<<<<

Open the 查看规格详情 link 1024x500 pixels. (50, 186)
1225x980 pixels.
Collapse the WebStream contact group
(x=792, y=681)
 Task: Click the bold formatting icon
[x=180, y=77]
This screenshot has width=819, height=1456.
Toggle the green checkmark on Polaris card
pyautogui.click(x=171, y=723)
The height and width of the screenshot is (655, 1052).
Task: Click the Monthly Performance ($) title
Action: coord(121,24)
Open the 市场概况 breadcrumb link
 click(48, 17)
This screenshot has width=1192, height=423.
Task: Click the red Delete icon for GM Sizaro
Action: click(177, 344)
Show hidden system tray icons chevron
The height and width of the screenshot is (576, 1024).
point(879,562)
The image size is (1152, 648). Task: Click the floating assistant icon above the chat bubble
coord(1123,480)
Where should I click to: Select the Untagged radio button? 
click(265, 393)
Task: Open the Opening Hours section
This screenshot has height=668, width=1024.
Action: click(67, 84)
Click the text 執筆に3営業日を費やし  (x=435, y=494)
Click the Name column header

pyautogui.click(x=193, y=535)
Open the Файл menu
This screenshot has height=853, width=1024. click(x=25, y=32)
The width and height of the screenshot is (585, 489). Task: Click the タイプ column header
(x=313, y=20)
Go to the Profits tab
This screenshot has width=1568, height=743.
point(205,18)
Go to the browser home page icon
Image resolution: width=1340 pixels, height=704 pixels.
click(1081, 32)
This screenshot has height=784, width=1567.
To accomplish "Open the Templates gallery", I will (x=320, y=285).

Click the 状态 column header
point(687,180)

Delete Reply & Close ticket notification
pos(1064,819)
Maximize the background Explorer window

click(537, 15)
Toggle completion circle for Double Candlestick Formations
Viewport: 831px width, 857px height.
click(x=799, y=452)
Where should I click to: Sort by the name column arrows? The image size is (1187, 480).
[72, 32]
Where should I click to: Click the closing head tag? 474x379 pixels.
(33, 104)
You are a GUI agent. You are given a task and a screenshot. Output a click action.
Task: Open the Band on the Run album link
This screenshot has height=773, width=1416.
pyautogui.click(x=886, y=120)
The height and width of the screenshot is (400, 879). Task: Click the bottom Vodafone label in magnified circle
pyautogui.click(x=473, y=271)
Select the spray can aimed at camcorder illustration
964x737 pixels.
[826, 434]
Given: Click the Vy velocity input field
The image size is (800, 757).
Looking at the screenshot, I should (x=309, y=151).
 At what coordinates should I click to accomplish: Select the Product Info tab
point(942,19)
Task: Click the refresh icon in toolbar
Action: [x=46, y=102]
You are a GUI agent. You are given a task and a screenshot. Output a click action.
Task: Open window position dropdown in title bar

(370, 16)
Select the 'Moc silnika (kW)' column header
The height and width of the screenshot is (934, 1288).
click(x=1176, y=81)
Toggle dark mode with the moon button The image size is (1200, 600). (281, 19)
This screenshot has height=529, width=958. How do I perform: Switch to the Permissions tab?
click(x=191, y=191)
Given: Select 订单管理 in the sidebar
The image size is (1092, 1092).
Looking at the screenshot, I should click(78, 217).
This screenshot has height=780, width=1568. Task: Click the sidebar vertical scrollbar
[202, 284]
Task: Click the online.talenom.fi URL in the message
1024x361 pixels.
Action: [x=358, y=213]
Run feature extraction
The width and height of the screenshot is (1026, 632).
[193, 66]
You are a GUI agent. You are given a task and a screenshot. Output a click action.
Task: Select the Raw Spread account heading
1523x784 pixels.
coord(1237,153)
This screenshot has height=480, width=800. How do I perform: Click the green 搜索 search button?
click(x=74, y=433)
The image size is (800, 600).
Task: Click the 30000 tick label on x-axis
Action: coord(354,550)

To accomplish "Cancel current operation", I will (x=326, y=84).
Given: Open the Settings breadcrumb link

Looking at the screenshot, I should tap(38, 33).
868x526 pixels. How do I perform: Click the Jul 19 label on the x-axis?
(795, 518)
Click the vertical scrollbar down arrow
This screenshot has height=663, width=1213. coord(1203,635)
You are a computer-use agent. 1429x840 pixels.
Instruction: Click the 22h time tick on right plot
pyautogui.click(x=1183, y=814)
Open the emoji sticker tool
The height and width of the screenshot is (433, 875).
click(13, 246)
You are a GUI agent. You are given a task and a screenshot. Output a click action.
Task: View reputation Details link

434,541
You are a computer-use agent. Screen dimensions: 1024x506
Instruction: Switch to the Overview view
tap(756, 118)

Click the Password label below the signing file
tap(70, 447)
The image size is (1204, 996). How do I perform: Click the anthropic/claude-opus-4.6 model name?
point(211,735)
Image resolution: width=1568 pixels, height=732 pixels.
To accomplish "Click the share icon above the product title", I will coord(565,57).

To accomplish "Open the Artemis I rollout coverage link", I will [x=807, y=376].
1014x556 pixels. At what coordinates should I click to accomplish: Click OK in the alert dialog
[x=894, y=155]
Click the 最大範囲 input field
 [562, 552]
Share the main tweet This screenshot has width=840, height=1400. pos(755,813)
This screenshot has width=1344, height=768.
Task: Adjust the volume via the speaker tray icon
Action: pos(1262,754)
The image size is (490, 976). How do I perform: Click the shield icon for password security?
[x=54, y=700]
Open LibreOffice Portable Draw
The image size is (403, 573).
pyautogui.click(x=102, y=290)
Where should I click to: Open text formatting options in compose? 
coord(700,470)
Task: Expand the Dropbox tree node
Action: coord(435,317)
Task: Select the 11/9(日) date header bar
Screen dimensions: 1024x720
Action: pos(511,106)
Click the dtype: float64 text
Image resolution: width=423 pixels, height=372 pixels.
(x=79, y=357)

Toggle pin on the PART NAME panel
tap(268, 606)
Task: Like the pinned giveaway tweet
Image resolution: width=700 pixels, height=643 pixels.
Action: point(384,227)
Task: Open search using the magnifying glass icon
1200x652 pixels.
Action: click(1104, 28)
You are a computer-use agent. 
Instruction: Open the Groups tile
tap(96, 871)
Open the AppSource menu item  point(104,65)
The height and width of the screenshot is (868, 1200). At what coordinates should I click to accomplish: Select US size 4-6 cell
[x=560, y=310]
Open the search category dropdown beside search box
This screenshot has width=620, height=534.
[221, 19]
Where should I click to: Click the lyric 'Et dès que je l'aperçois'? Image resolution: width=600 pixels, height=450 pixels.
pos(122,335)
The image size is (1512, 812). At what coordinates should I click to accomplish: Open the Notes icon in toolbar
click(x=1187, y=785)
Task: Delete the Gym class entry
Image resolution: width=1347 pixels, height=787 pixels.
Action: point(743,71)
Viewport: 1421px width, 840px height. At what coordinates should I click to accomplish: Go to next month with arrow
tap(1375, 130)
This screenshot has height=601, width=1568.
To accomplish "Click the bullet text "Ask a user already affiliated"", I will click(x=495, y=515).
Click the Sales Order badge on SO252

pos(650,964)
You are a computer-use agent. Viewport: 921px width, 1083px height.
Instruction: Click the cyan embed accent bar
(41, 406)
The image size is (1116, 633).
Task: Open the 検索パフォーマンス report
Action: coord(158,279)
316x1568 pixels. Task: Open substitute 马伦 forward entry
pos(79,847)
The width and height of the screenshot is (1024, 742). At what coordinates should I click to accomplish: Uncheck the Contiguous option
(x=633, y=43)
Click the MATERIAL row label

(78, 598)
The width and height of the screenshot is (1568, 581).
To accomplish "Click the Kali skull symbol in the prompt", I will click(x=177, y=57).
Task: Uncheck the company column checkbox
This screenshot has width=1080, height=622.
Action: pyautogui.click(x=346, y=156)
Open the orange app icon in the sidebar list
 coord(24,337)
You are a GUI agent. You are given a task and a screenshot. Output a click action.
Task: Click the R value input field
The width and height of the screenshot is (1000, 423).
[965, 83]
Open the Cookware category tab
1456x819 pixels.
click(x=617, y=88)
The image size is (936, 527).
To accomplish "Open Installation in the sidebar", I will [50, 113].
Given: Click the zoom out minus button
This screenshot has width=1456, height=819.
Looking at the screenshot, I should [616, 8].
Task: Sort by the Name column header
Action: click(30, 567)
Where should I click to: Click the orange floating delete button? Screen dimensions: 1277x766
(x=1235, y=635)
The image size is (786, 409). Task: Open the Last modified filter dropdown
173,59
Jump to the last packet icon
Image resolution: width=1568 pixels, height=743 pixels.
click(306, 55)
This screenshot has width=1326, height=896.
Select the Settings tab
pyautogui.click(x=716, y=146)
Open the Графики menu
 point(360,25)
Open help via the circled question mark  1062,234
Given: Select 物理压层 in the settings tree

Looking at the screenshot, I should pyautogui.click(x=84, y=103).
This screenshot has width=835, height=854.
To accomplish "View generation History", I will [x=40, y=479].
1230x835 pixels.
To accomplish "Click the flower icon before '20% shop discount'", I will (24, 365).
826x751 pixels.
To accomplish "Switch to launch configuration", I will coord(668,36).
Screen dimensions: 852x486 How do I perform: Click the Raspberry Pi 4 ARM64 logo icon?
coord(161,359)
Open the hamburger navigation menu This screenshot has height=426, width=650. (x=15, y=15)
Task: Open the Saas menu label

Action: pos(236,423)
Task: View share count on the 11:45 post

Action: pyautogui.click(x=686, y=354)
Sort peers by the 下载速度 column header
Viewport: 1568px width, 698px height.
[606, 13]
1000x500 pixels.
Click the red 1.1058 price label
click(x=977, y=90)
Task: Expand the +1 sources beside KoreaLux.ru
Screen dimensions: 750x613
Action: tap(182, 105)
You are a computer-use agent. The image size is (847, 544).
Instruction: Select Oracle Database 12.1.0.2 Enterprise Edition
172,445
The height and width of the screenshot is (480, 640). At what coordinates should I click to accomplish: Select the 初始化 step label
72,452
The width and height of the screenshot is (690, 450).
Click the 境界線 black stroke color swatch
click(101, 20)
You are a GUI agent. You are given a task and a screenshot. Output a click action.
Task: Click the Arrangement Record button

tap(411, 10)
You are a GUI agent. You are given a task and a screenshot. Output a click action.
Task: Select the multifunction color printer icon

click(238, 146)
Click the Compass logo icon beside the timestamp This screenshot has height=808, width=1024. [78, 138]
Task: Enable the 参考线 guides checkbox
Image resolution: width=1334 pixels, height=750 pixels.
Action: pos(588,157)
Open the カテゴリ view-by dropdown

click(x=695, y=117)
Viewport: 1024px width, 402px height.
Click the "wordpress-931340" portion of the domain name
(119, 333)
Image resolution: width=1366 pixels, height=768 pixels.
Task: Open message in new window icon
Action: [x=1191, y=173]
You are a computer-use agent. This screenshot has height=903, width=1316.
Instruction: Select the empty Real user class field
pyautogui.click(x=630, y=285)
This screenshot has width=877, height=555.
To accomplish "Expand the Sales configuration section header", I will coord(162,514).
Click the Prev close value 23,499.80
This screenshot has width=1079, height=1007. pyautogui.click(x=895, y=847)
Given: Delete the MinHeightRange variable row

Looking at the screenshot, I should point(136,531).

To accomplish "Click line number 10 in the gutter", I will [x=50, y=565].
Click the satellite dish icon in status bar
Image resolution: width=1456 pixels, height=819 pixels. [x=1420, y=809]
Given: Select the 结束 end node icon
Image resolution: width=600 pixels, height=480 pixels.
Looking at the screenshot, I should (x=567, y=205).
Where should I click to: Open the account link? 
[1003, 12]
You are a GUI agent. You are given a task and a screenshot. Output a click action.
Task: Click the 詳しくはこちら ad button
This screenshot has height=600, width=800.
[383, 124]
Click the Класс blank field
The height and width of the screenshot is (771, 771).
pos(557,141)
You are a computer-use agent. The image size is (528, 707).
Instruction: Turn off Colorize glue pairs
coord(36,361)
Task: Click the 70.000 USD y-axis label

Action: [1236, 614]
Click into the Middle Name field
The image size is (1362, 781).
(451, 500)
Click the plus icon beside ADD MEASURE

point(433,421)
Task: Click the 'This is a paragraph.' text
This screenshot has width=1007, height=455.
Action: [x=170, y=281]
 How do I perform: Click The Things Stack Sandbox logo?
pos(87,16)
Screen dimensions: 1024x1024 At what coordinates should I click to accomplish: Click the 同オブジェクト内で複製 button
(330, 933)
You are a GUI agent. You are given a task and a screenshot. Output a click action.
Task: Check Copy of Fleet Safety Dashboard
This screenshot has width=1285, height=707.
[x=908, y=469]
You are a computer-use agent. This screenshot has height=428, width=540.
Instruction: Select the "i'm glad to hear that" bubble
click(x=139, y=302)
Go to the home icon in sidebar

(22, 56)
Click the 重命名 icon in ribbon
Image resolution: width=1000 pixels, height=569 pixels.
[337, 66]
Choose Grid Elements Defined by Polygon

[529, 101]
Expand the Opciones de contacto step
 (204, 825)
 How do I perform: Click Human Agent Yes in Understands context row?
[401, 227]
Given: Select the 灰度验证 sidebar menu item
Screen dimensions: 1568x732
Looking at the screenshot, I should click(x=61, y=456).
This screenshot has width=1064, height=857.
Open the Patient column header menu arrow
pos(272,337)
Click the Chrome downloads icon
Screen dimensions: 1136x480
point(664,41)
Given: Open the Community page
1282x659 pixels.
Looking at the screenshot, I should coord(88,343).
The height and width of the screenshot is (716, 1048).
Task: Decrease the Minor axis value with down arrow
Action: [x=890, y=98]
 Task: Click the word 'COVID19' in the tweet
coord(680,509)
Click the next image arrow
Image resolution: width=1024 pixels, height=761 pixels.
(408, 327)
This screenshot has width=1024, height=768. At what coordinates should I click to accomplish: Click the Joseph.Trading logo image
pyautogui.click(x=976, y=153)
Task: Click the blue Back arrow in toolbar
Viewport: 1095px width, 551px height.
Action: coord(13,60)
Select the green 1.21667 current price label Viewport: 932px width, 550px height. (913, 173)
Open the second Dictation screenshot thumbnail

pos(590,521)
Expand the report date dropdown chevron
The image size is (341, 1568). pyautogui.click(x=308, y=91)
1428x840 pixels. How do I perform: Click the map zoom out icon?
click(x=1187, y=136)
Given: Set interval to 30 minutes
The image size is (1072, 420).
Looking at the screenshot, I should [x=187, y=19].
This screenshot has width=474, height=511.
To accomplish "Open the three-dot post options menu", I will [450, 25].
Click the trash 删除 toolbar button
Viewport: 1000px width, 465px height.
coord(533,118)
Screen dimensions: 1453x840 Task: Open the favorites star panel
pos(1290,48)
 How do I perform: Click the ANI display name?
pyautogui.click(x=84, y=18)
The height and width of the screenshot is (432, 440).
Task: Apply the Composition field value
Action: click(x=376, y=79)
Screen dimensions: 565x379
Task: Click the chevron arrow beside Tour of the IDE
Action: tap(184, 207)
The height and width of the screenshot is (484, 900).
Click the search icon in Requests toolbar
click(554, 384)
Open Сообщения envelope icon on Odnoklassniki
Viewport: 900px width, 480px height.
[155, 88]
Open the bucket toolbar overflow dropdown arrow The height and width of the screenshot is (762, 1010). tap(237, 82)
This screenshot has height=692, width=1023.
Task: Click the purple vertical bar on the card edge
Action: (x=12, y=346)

>>>>

### YOUR GOAL
Would you print exactly the lines from the first line of the entries above through the line that has "This screenshot has width=819, height=1456.", both included, and stop there?

### WRITTEN RESPONSE
Open the 查看规格详情 link 1024x500 pixels. (50, 186)
1225x980 pixels.
Collapse the WebStream contact group
(x=792, y=681)
 Task: Click the bold formatting icon
[x=180, y=77]
This screenshot has width=819, height=1456.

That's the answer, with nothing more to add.